Mi girai e accanto a me notai una ragazza che mi stava guardando. Aveva i capelli mori raccolti in una treccia laterale fatta così bene che avrei osato dire l'avesse fatta un parrucchiere, gli occhi color cioccolato, un cappellino invernale azzurro tiffany e un enorme sorriso stampato sulle labbra. Era in carne, ma aveva un fisico bellissimo che invidiavo, ma che lei nascondeva con un maglione nero e dei jeans grigi.
"Ciao" disse lei continuando a fissarmi con quel bellissimo sorriso che mostrava i suoi denti perfettamente dritti e bianchi.
Ricambiai il saluto e poi lei disse "Io mi chiamo Sophie. Tu sei?" 
Mi sarebbe piaciuto molto risponderle, salutarla e parlarle così da poter dire di aver finalmente fatto amicizia con qualcuno, ma non ci riuscivo, avevo troppa paura.
"Oh, aspetta" disse lei bloccandosi come se avesse avuto un idea "Tu sei quella nuova che non parla vero? Sei quella che ieri è svenuta davanti a tutti? Sei quella che abita con i Jonas?" aggiunse lei.
Erano troppe domande tutte insieme, così tante che sentii scoppiarmi la testa, e per la farla smettere accennai solo un si con la testa e lei smise.
Durante la lezione mi capitava spesso di girarmi verso Sophie e osservarla. Sembrava leggermente strana, ma uno stano bello. Era sempre sorridente e continuava a giocare con le maniche del maglione che tirava sempre più giù finchè, quasi, non sembrarono sparirle le mani. Non era una secchiona, ma sembrava che chiunque fosse in classe ce l'avesse con lei per un motivo o per l'altro e mi dispiaceva, ma nonostante avesse dovuto ascoltare delle critiche sul suo aspetto, lei continuava a sorridere, come se quelle parole le scivolassero addosso. Io avrei sempre voluto essere una persona come lei. Una di quelle che non temeva i giudizi degli altri, ma non lo ero mai stata e in quel periodo ero anche peggiorata.
Il suono della campanella che segnava la fine dell'ora mi riportò alla realtà, presi lo zaino e uscii dalla classe e ad aspettarmi fuori dalla porta c'era quella ragazza, Sophie.

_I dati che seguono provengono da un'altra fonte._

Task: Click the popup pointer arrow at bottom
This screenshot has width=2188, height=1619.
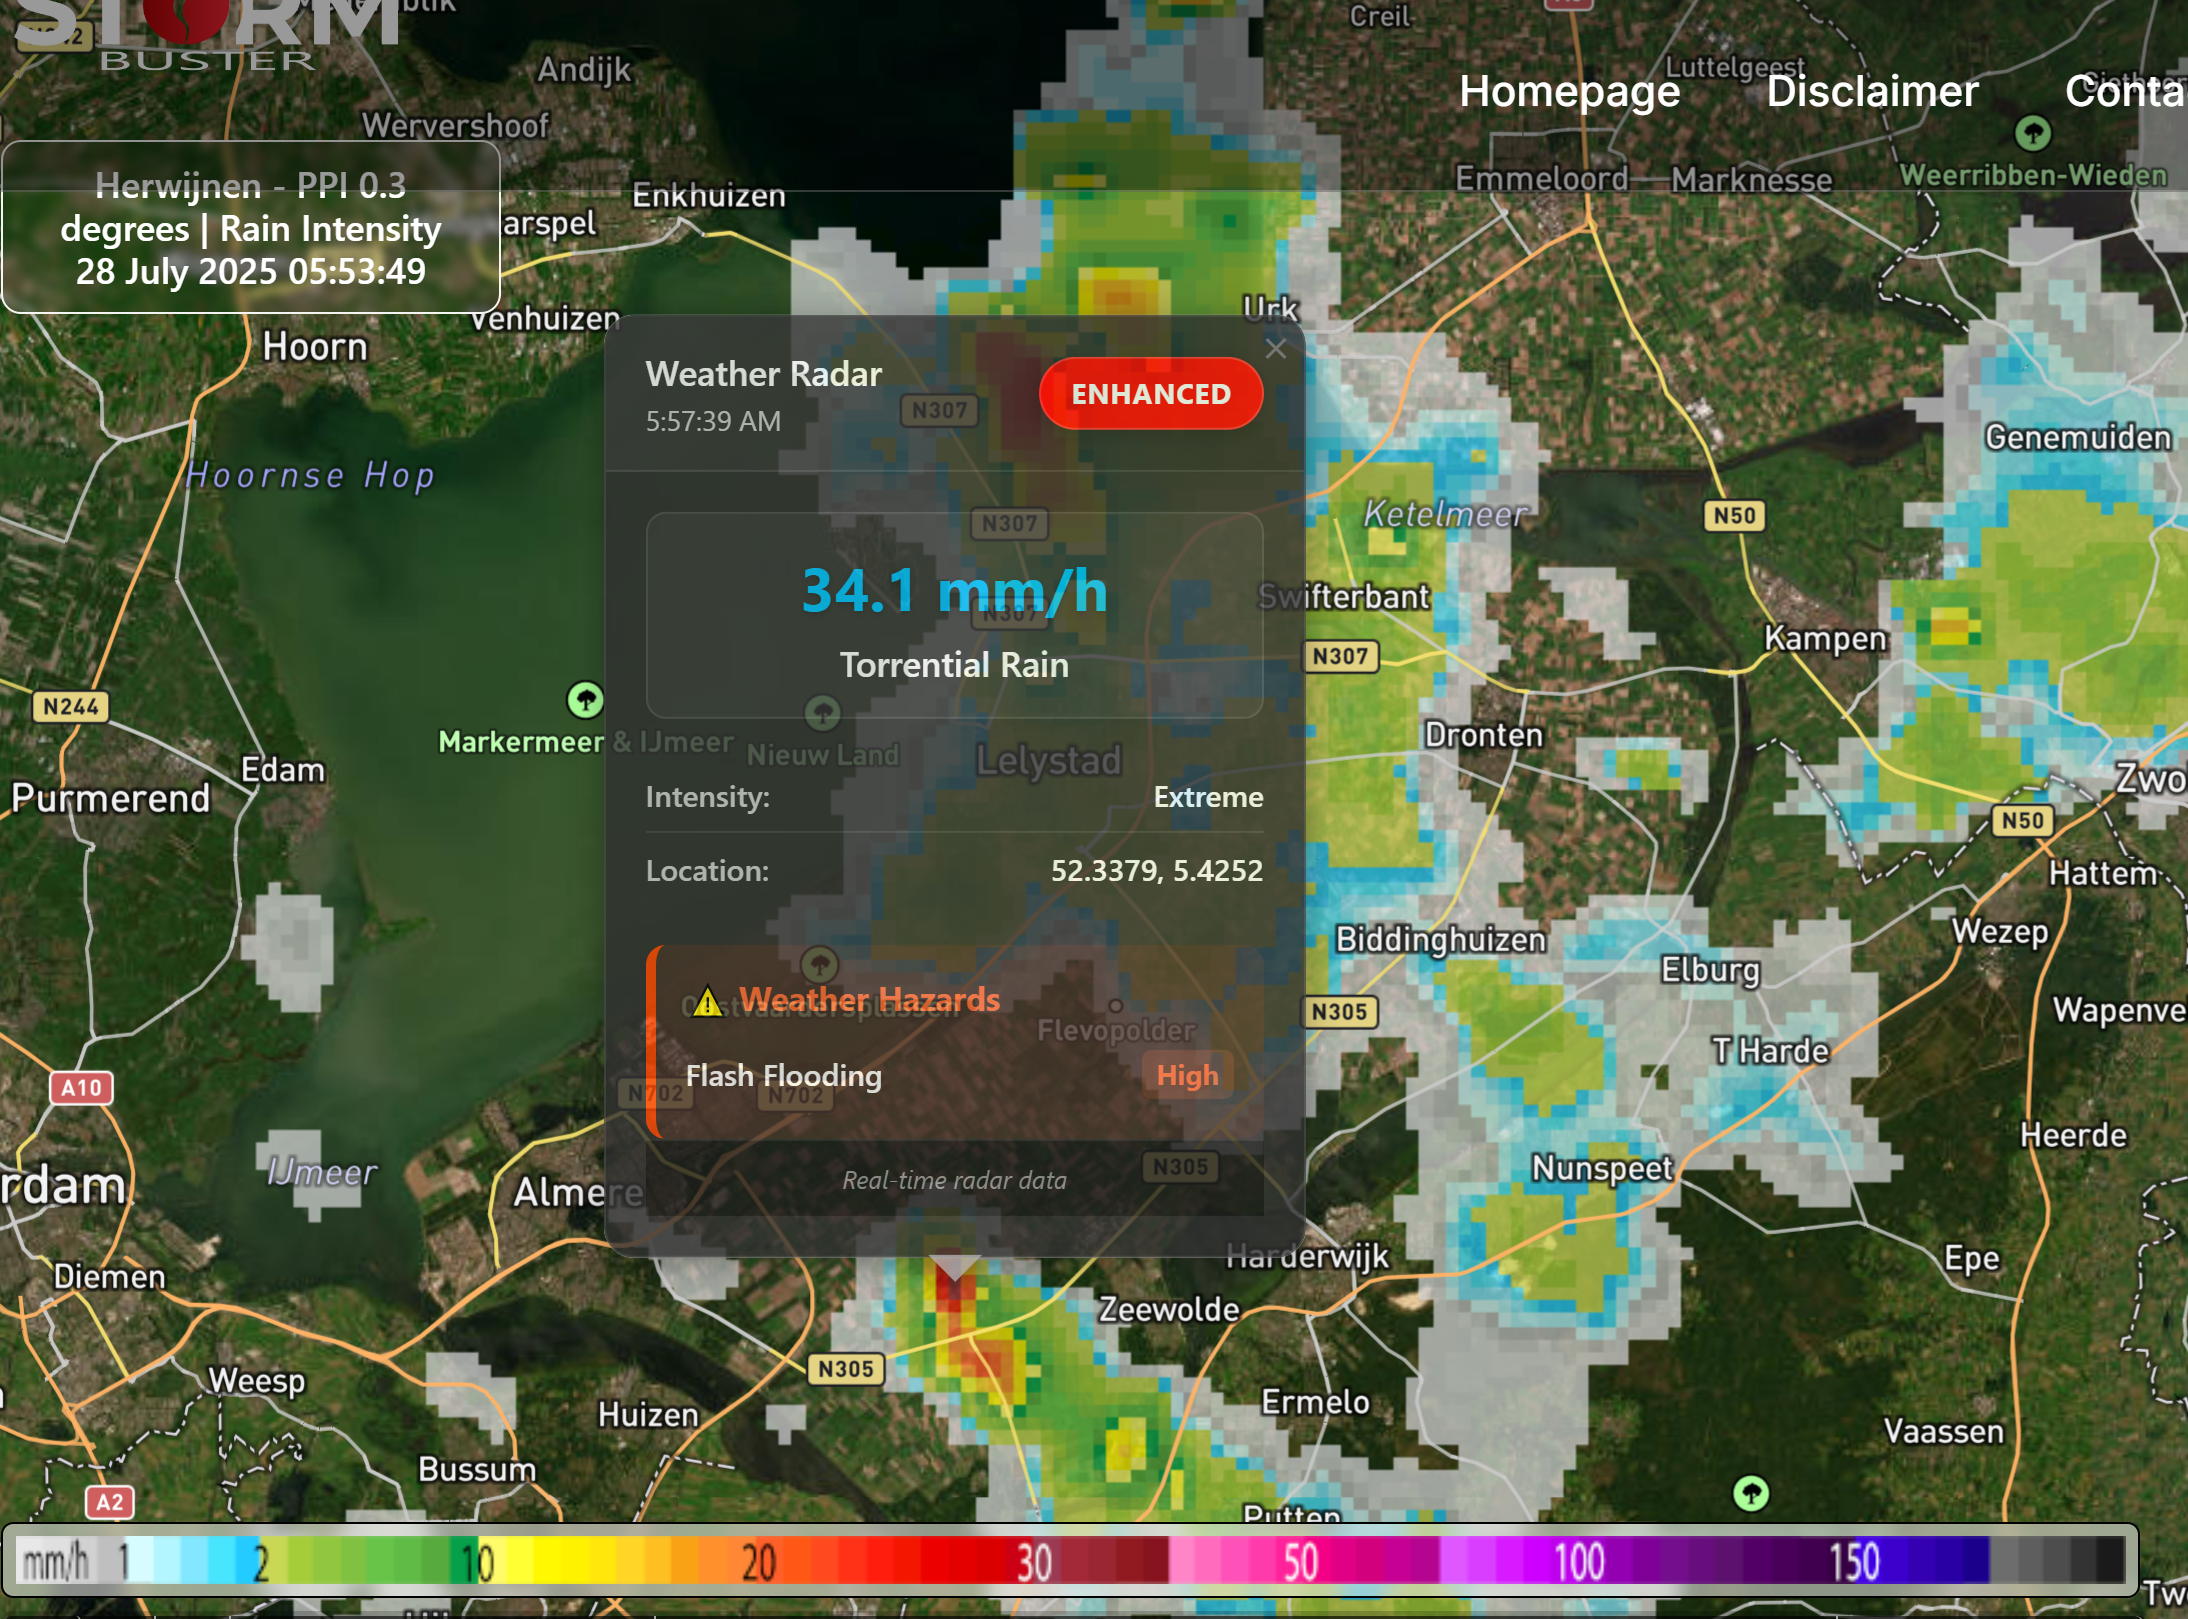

Mi prese a braccetto e iniziammo a camminare per i corridoi della scuola. Tutti ci fissavano con aria perplessa e in alcuni disgustata, così guardai Sophie e lei ancora mi sorrideva incoraggiandomi a fare lo stesso. Alzai lo sguardo e sorrisi anche io cercando di farmi scivolare addosso le critiche che, a bassa voce, si sentivano per i corridoi di scuola.
 
*Joe's Pov*
Vedere tutti quelli studenti che uscivano da scuola, alcuni sudati, alcuni stanchi mi portava alla mente i ricordi di quando andavo io al college ed ero felice che quell'incubo fosse finito. Non era stato un brutto periodo quello, ma se ripensavo a come avevo trattato alcune persone mi veniva da star male. Ma per fortuna sapevo che mio fratello Nick non era così. Lui era abbastanza popolare a scuola, ma non era ne maleducato ne scortese con nessuno ed ecco perchè tutti lo ammiravano. 

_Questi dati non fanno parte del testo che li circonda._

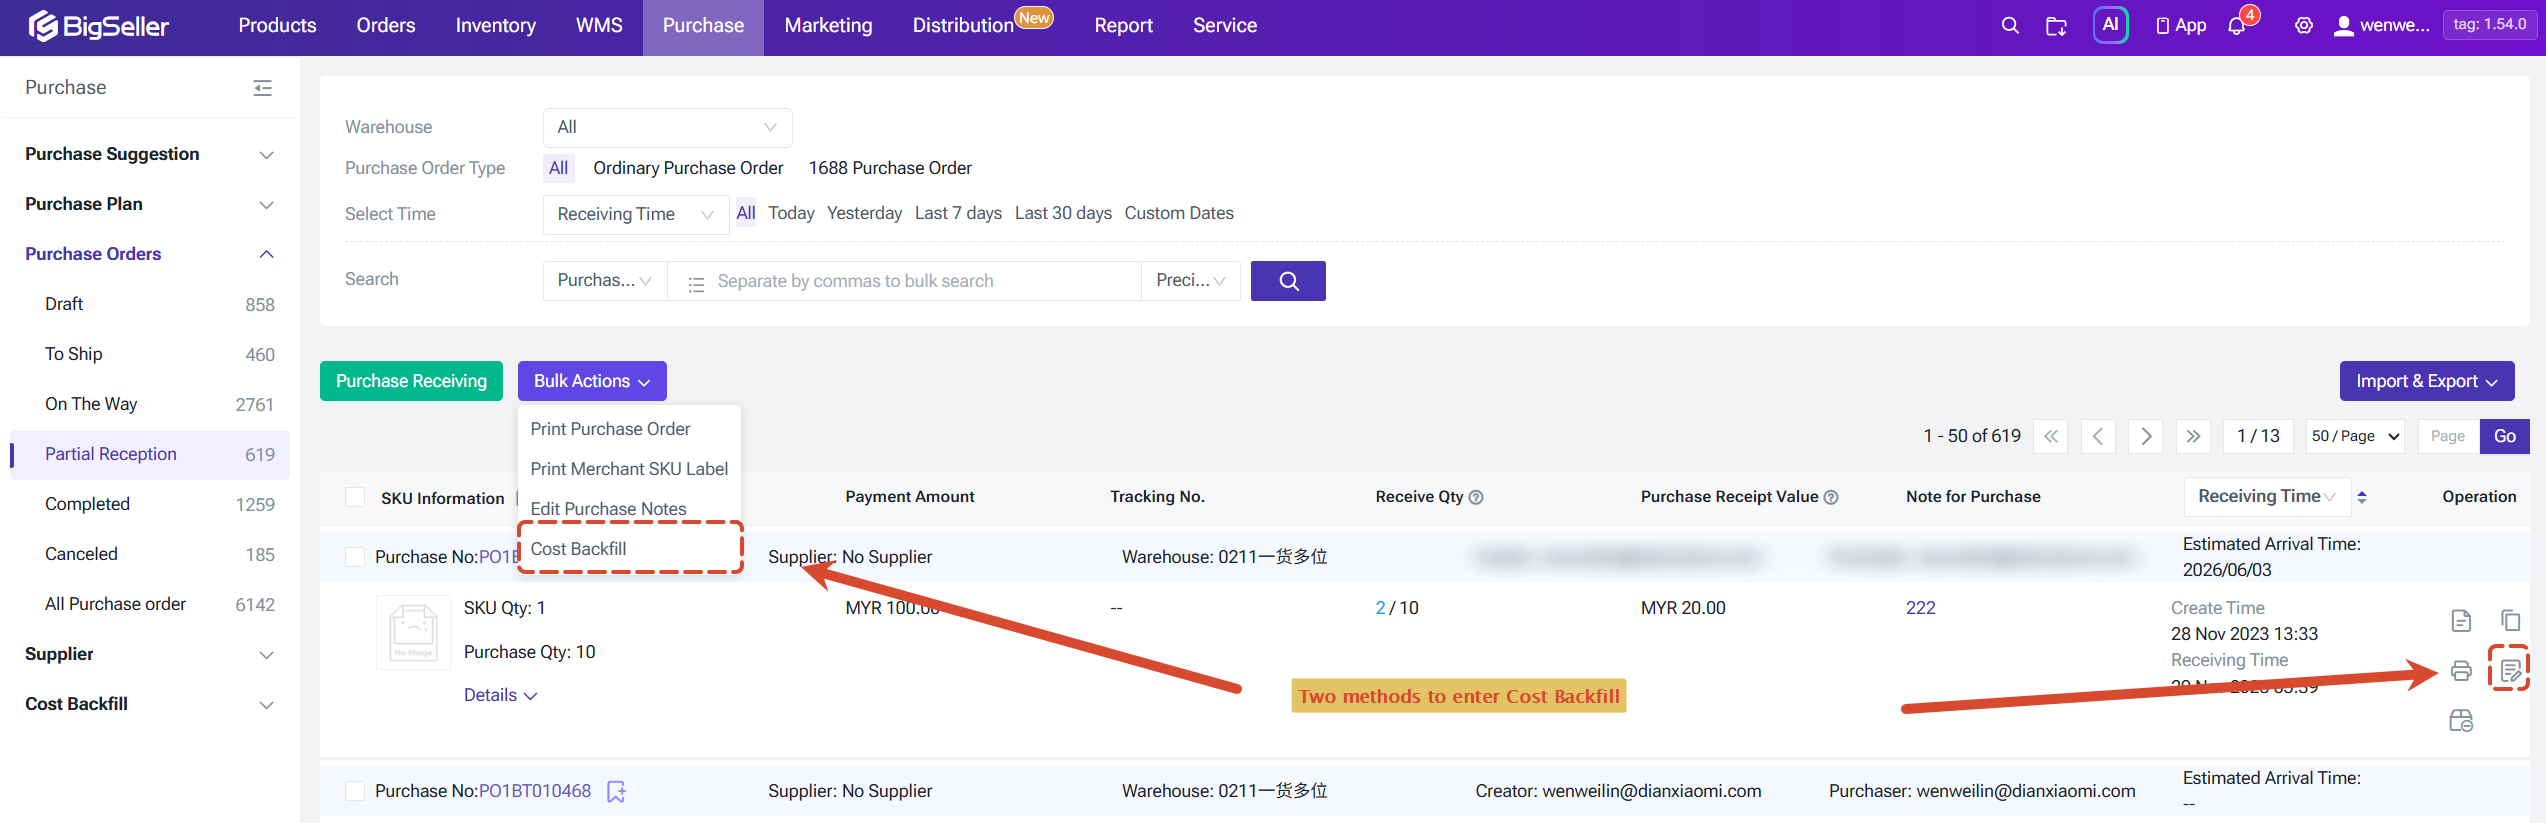Viewport: 2546px width, 823px height.
Task: Open the Inventory top menu
Action: click(x=495, y=26)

Ricordavo ancora delle parola pronunciate da amici dei miei genitori che dicevano che dovevano essere fieri di mio fratello perchè era il figlio perfetto che tutti nel vicinato invidiavano. A quelle parole morii di gelosia e mi arrabbiai tantissimo con mio fratello -che a quei tempi aveva solo 15 anni e io ne avevo 18- scatenando una lite che ci portò a non parlare più per dei mesi.

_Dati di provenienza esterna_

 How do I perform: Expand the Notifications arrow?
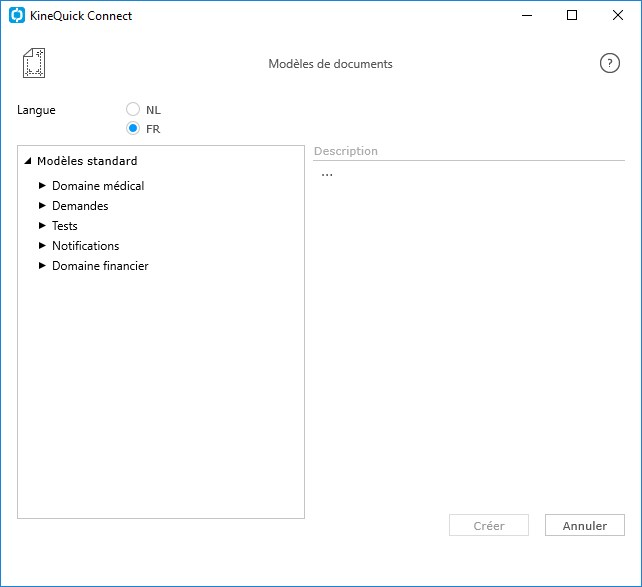pos(42,246)
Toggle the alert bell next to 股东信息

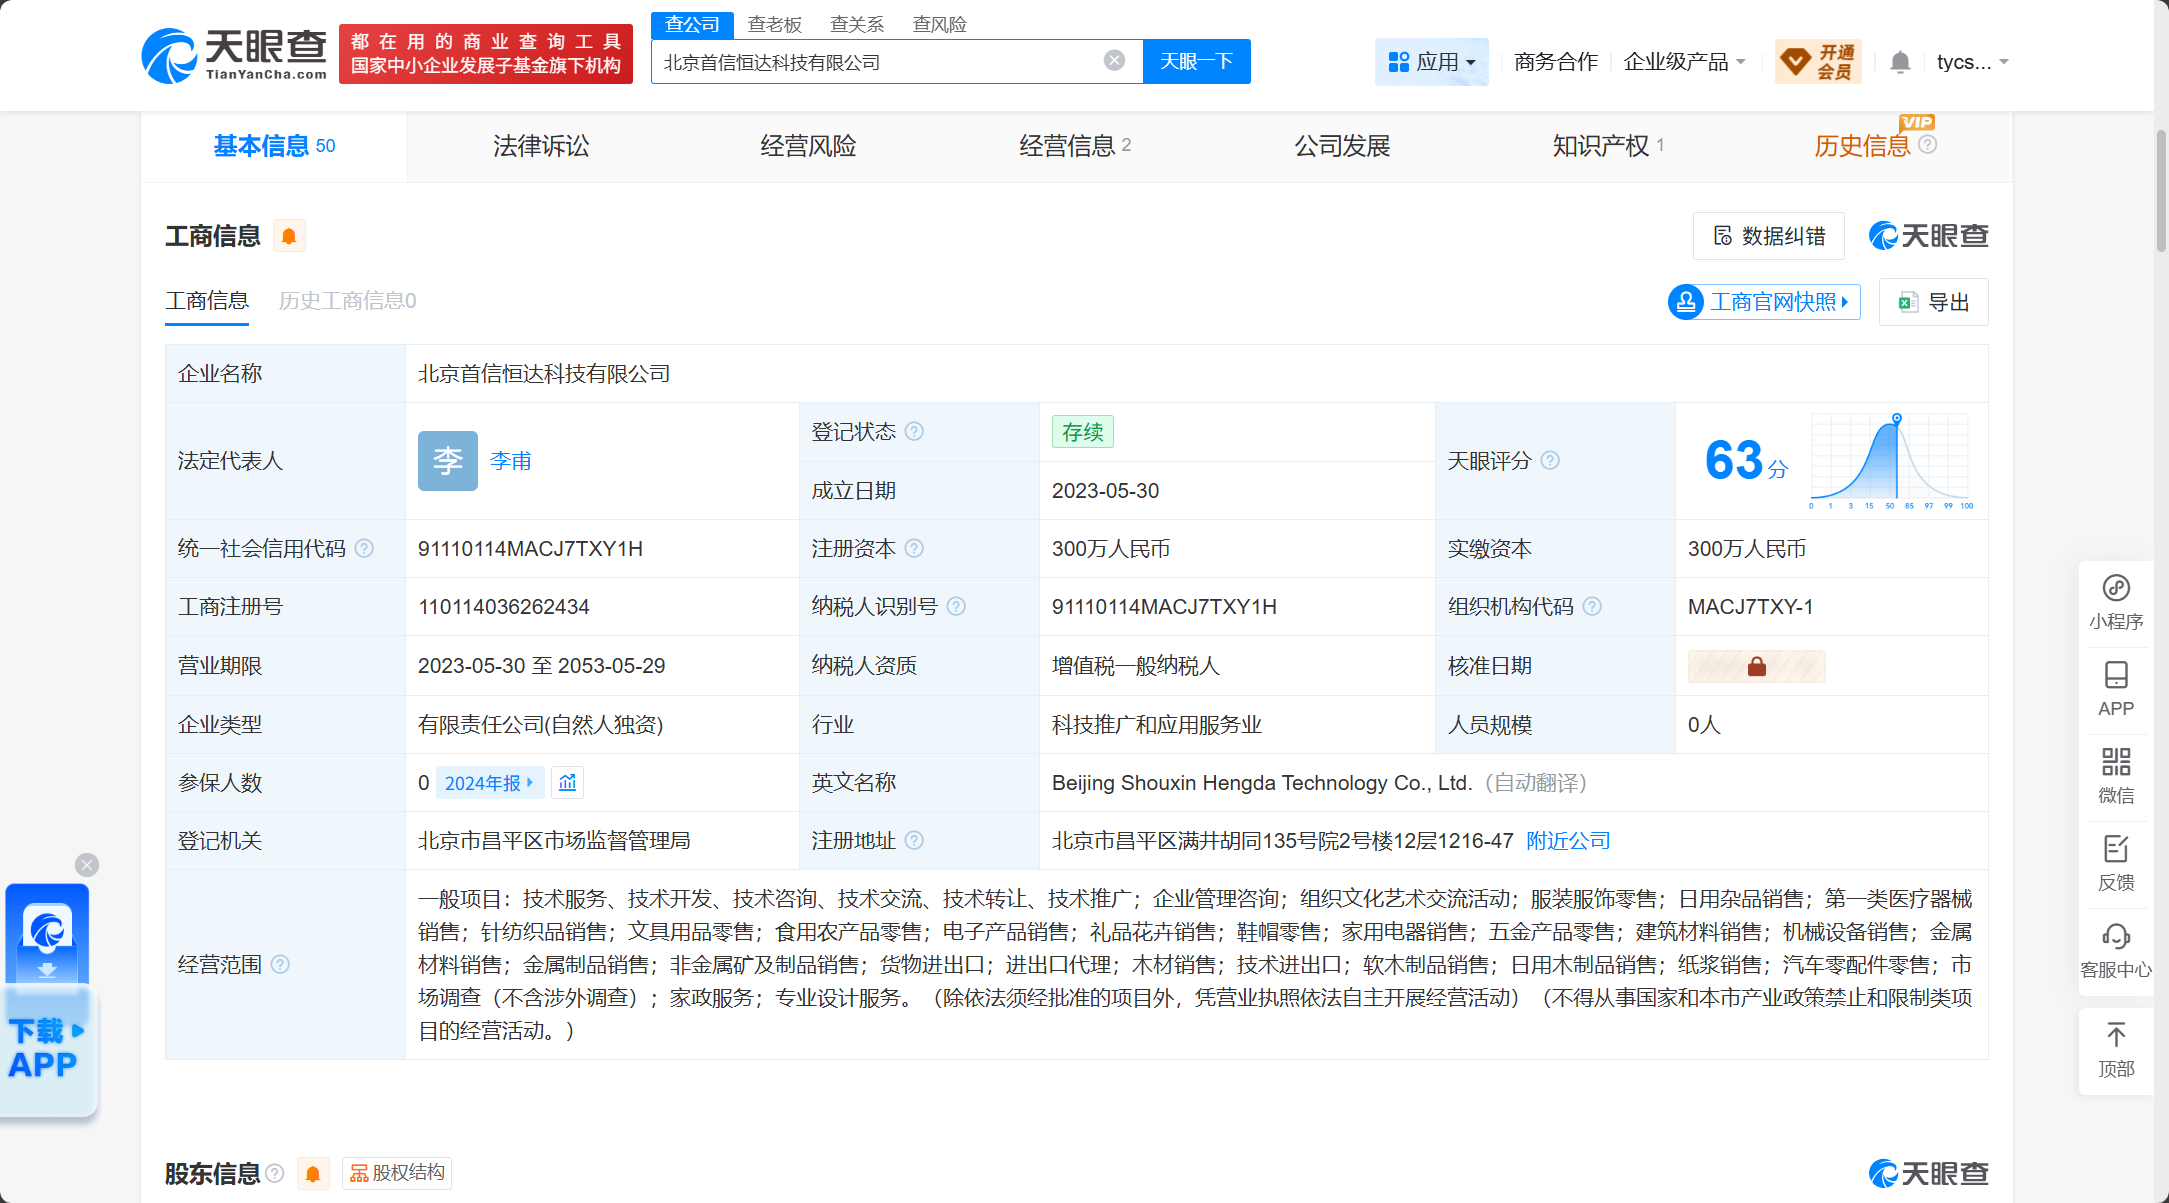[x=313, y=1173]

Lo squillare del mio telefono mi riportò alla realtà. Rivetti un messaggio da Nick.
 
Non ti preoccupare arriviamo.
Attento Jennifer in arrivo.
-N
 
Alla vista di quel nome alzai gli occhi al cielo sperando solo che mio fratello scherzasse, ma aveva ragione perchè quando abbassai gli occhi portando lo sguardo verso mio fratello e Char che erano arrivati sul portone della scuola la vidi a distanza da loro, ma era pur sempre li e pregando con tutto me stesso che fosse solo un incubo, scesi dall'auto e mi diressi verso Char e la abbracciai dandole un piccolo bacio sulla guancia. Notai accanto a lei e a Nick una ragazza che se ne stava sulle sue, dall'aria dolce e tranquilla, con degli occhi color nocciola davvero molto carini, e una treccia laterale un pò disfatta, così dopo aver sciolto l'abbraccio con Char mi presentai e lei fece lo stesso con me.
"E' un'amica di Char e verrà da noi oggi pomeriggio a farle compagnia" disse Nick mettendole un braccio attorno al collo.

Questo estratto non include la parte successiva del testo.